Celia’s “common-sense” comes through in the way that she marries strategically and doesn’t get caught up in ambitious goals. Dorothea, on the other hand, is cleverer and more interested in affairs outside of the typical woman’s domain—this is apparent in her commitment to designing cottages for her uncle’s tenants, her desire to marry Casaubon so as to support his important scholarship, and her support of Will’s position running a progressive newspaper.
While both sisters end up married and having children with men they love, Celia ends up satisfied and Dorothea does not. In a way, Middlemarch is Eliot’s somewhat pessimistic portrayal of how women who resist gender norms may end up less happy than those who do not.
As Dorothea’s two love interests, Casaubon and Will act as foils for each other. Will is young, romantic, and idealistic—like Dorothea, he cares about progressive politics and wants to make a difference in the world. Casaubon, on the other hand, is old, stuck in his ways, and focused on his esoteric book—The Key to All Mythologies—that, ultimately, he is unable to finish before his death.
Like Dorothea, Will is external-facing—he wants to engage deeply with the world—while Casaubon is internal-facing—focusing on his studies and quite literally going to and from the library every day during their honeymoon in Rome. Will reflects on this quality of Casaubon’s after running into Dorothea in Rome, highlighting the differences between the two men:
[T]he idea of this dried-up pedant, this elaborator of small explanations about as important as the surplus stock of false antiquities kept in a vendor's back chamber, having first got this adorable young creature to marry him, and then passing his honeymoon away from her, groping after his mouldy futilities (Will was given to hyperbole)—this sudden picture stirred him with a sort of comic disgust: he was divided between the impulse to laugh aloud and the equally unseasonable impulse to burst into scornful invective.

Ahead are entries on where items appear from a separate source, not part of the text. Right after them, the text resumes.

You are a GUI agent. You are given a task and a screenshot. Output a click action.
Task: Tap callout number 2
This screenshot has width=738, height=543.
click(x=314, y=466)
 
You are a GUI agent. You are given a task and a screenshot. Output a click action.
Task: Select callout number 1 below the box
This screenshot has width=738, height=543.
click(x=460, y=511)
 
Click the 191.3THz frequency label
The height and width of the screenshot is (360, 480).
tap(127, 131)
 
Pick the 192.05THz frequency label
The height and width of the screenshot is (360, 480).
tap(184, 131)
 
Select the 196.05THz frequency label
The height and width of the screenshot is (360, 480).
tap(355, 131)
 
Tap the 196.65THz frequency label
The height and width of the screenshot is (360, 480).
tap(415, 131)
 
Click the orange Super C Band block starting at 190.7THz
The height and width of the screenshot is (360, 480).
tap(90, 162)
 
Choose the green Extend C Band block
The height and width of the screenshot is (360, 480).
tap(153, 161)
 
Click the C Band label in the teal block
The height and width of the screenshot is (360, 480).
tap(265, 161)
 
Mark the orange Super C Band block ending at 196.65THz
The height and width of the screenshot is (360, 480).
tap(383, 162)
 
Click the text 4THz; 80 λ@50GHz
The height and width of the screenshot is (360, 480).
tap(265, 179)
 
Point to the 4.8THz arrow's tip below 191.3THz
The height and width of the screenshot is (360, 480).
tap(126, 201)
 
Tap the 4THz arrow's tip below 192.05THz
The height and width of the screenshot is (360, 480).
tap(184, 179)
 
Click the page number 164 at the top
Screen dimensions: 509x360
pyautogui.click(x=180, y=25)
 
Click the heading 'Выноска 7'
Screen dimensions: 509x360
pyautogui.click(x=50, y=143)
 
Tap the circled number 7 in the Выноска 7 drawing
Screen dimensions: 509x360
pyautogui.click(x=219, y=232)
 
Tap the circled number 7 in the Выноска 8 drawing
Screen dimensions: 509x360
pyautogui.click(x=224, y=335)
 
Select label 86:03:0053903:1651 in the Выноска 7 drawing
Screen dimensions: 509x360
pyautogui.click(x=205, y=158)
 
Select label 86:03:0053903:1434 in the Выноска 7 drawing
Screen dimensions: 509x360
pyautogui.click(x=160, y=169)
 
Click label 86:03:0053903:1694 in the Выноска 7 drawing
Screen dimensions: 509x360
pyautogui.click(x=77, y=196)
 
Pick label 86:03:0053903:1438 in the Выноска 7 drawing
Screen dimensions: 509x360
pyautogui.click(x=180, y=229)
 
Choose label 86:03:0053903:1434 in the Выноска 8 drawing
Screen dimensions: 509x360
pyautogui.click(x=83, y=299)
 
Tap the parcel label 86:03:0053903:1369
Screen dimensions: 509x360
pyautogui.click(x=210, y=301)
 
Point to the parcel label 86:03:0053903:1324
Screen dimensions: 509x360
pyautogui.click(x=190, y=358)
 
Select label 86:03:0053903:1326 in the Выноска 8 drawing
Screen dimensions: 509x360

Will’s description of Casaubon as a “dried-up pedant […] groping after his mouldy futilites” who fills him with disgust highlights all that Will does not want to be. Additionally, Will’s impulse to use hyperbole in his characterization of Casaubon (as the narrator notes) also captures something important about Will’s character as opposed to Casaubon’s—he has a certain intensity and vitality that Casaubon does not.